SharedAntiSpam

MeatballWiki | RecentChanges | Random Page | Indices | Categories

At WikiMania?2005 some developers of wiki engines sat together a agreed on starting a shared antispam list.

We are using the MeatballMailingList for co-ordination.

Data format

mimetype: text/plain;charset=utf-8 (mimetype spec mandates line ends with CR/LF)

BTW, ascii is a subset of utf-8. We usually won't use utf-8 characters, but we want to be able to if we need it some day.

The format of the file is one spam matching regex per line. A spam regex should use a basic regex syntax that is understood by Java, Perl, PHP and Python at least. If you restrict your regexes to those elements, it should work:

( ) | . + * {0,99} [a-z] ^ $ \S \s \w \W \d

Please only add REAL spam patterns to those regexes. Adding something generic as "sex" is a bad idea as not every wiki page content matching that is spam. Please also do NOT assume only URLs get matched against those regexes.

Lines that are empty or only contain whitespace will be ignored.

Comment lines start with # at the beginning of the line (^#).

Rest-of-line comments are introduced by \s+#.

A comment can contain some initial colon-separated fields, like a date when the entry was added or the src where the pattern originated. E.g.: # YYYY-MM-DD:SRC:OTHERSTUFF free text follows

The regex part of the line will be stripped from leading or trailing whitespace chars.

Distribution

There will be some SF project keeping the current spam list.

Until it is up, you can get a list from http://arch.thinkmo.de/cgi-bin/spam-merge (this won't be permanent, for sure) and distribute it.

Considerations

SF file mirror does need some time to update (12 hours, 1 day?), so it is not too useful for spam pattern as we need a relatively fast reaction time. SF CVS is sometimes broken, and the CVS server for developers is real time, but the CVS server for users is delayed (by hours?), so not really useful either for downloading stuff.

But we can just serve that "documentation about spammers" from the SF web space as a part of our project homepage.

We won't need a web form because we will use some "LocalBadContent?" wiki pages of the participating wikis, see below.

Data flow

A local wiki needs a fast method to react to spam. You sit at your computer and notice on RC "huh, there is coming lots of spam in right now", then you don't have much time, you need to protect your wiki immediately to avoid more pages getting spammed.

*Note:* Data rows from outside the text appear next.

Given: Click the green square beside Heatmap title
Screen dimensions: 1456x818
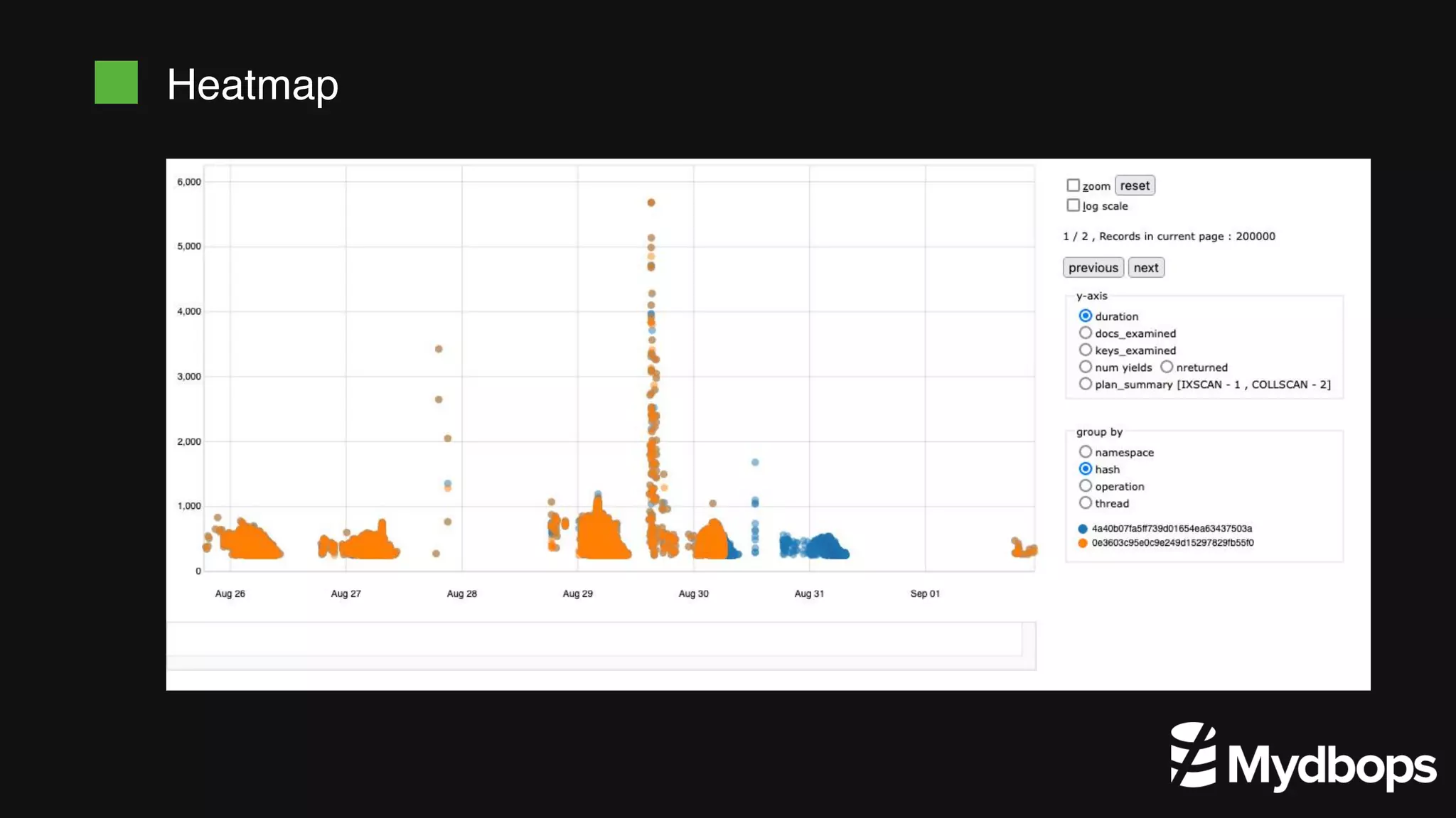Looking at the screenshot, I should (117, 82).
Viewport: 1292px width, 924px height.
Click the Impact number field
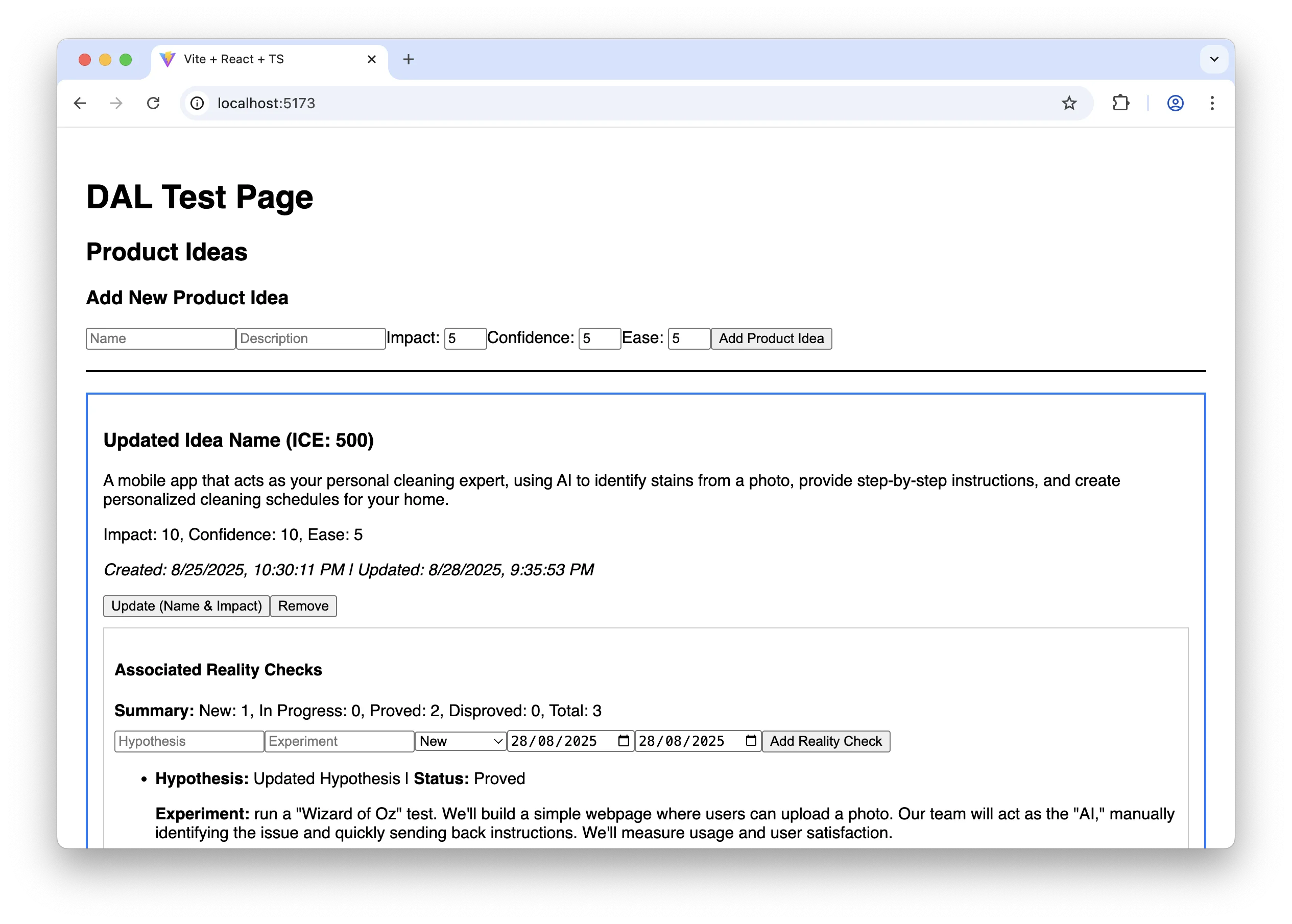pos(464,338)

So you really want to have at least a small local spam pattern list for emergencies and you will just edit that list, put new spam patterns there and be immediately protected from further damage. This is the data source for updates of our global list! The local wiki administrator should make sure that no unwanted patterns are put onto that page (by ACLs, by protecting with admin password or by using not a wiki page, but a static file),

On SF, there will be a CGI spam pattern list merger running, just GETting data from a list of URLs (URLs of raw local spam pattern pages), merging the content and spilling out the merged list.

The list of URLs can be a local file in the SF project (and maybe later can be fetched from some other wiki page, if we need that and can solve the security implications somehow).

So all you have to do is updated your own local list, have the url of that list been put on our merge list and call that CGI from time to time to get the latest merged list. And we don't need a cron script to merge as the CGI will dynamically merge the stuff.

Publicity campaign

Phase 1. Developers. Developers of all the major wiki engines should be contacted in order to build consensus and achieve technical adoption.
- the first iteration of this phase was done by a group of Developers at WikiMania?2005 - our focus is to quickly implement a first version of the project (basically a single file that SourceForge can host for us), and then move to refine the project as time goes on. (Otherwise we keep getting bogged down in the details) --SD

Phase 2. Users. Explain to wiki users how to upgrade, get on board, etc.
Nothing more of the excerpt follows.